If manufacturing was so cheap, why did products become so expensive as soon as they left the factory?
Ingvar Kamprad himself said that even in his early teens, he began wondering why there was such a big difference between factory prices and shop prices. When he bought pencils from his wholesaler they only cost half an öre (EUR 0.0005) each. But in the grocery store a pencil cost 10 öre (EUR 0.01) – 20 times as much! If they could be manufactured so cheaply, why did they become so expensive as soon as they left the factory? Why was that final journey from the factory to the customer so sluggish, when the manufacturing process was all about efficiency? The young Ingvar realised that distribution was a major problem, and an expensive one.
Both Ingvar’s parents and his paternal grandmother Fanny encouraged Ingvar in his dream of becoming a businessman. When he started boarding school in Osby, about 20 km south of Älmhult, he continued doing business, but his customers were his classmates. Under his dorm bed he always kept a brown box full of belts, wallets, watches and pens for sale. In spring 1943, before setting off for Gothenburg to study at business high school, he told his family he wanted to start his own small firm. But because Ingvar was only 17 at the time, and still a minor, he needed the permission of a guardian, which he got. The company registration fee was father Feodor’s graduation gift to Ingvar. And it was money well invested. And so it was that on 28 July 1943, the trading company IKEA was registered – Ingvar Kamprad Elmtaryd Agunnaryd.
Was Ingvar Kamprad the product of a matriarchy?
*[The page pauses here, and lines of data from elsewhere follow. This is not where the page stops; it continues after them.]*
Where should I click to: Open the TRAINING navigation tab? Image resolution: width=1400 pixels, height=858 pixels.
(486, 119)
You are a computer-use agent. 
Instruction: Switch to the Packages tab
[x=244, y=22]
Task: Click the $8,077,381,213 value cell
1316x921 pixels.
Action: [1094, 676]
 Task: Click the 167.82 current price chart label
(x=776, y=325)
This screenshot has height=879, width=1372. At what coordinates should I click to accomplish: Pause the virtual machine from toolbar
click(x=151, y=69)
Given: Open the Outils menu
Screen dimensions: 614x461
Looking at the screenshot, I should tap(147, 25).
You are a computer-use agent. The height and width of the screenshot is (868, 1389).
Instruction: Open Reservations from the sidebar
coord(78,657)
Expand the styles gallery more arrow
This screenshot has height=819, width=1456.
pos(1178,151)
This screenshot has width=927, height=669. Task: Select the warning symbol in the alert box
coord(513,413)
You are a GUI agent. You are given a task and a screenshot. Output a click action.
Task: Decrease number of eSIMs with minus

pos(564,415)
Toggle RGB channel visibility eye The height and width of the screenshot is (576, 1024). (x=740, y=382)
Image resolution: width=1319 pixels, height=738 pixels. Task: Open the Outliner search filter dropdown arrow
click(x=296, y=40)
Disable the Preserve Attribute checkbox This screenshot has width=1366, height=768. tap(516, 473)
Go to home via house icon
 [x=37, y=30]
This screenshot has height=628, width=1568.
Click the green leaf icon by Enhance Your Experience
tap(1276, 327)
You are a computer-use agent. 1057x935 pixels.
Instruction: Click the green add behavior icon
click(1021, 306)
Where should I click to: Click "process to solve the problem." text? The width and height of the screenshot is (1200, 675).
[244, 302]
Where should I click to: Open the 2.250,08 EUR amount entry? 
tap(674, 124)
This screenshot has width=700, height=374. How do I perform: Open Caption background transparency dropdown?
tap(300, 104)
Two strong women – resourceful mother Berta who gave Ingvar love and encouragement, and stern grandmother Franziska who was his regular customer for everything from matches to fish. Or was it his playful maternal grandfather with his exotic shop of nails and dynamite who gave him inspiration? We sometimes talk about people starting off with two empty hands. But that’s not what Ingvar Kamprad did. His early life was full of inventiveness, love and imagination.
In 1943 the IKEA adventure began, and the years that followed were packed with successes and disasters, hard work and a strong sense of family. And somewhere in all this, Ingvar’s ideas of efficient distribution and smart production gradually began to take shape.